→ GIVEN PASSAGE
|---|
Choosing an agency should not solely be based on price or proposed design. A good e-commerce project must also integrate catalog structure, natural referencing, mobile experience, conversion, and operational management. To lay the right foundations, consult our complete guide on online selling sites in France.
SEO that gains positions
On-page SEO is judged in templates, not in case-by-case tweaks. Ask how the agency models title tags, Hn, snippets, the order of information on list and product pages. A good answer talks about structured fields, controlled generation rules, properly managed exceptions, and a component system that avoids duplication. For structured data, expect to see a clear schema (Product, Breadcrumb, FAQ, Organization) designed for your templates, tested, and monitored.
On the technical side, the agency must demonstrate how it avoids classic pitfalls that hinder visibility: poorly managed URL parameters, indexed facets without value, duplicate content between variants, poorly implemented pagination, absence of relevant canonicals.
Performance is not an aesthetic option; it is a revenue driver—and a selection criterion. Ask the agency about its asset strategy: images served at the right dimensions, clear distinction between critical and non-essential resources, non-vital scripts loaded deferred, limited and audited external dependencies. Ask for concrete examples where a removed carousel, a replaced library, or a lighter animation improved speed and conversion. A good agency talks about fast initial rendering, stable content, and progressive enhancements; it can show real before/after metrics, not just a lab score.
If you are migrating or refactoring, SEO recovery is a decisive test. A reliable agency plans for URL inventory, mapping to new pages, careful redirects, metadata and schema recovery, post-launch checks, and safeguards in case of discrepancies. It also details the organization of Search Console, monitoring of crawl errors, and a rapid intervention plan during the first few weeks.
Support that secures the project
Success is not just about what is delivered, but how it is delivered, and then maintained. A good agency frames the project with simple and effective rituals: regular progress meetings, a prioritized and visible backlog, explicit acceptance criteria, and a clear escalation path in case of blockage. During production, you should know the status of mock-ups, what risks are open, and how they will be handled. This governance reduces unforeseen issues and protects your timelines and budget.
|---|
→ SOURCE MATERIAL
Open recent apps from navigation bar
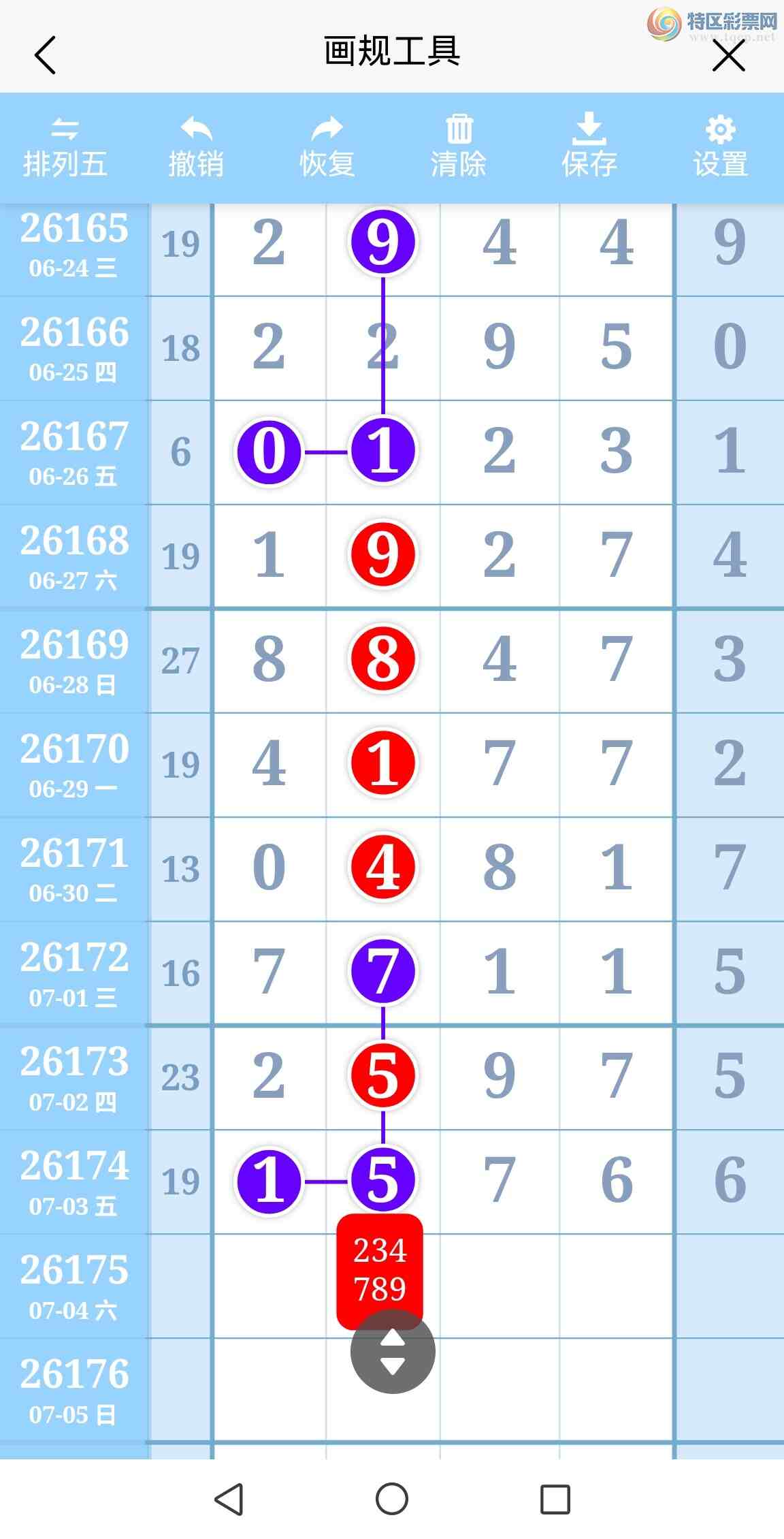 tap(555, 1499)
|---|
→ GIVEN INSTRUCTION
Name every structured-data schema type mentioned in the passage about choosing an e-commerce agency.

→ WRITTEN ANSWER
Product, Breadcrumb, FAQ, Organization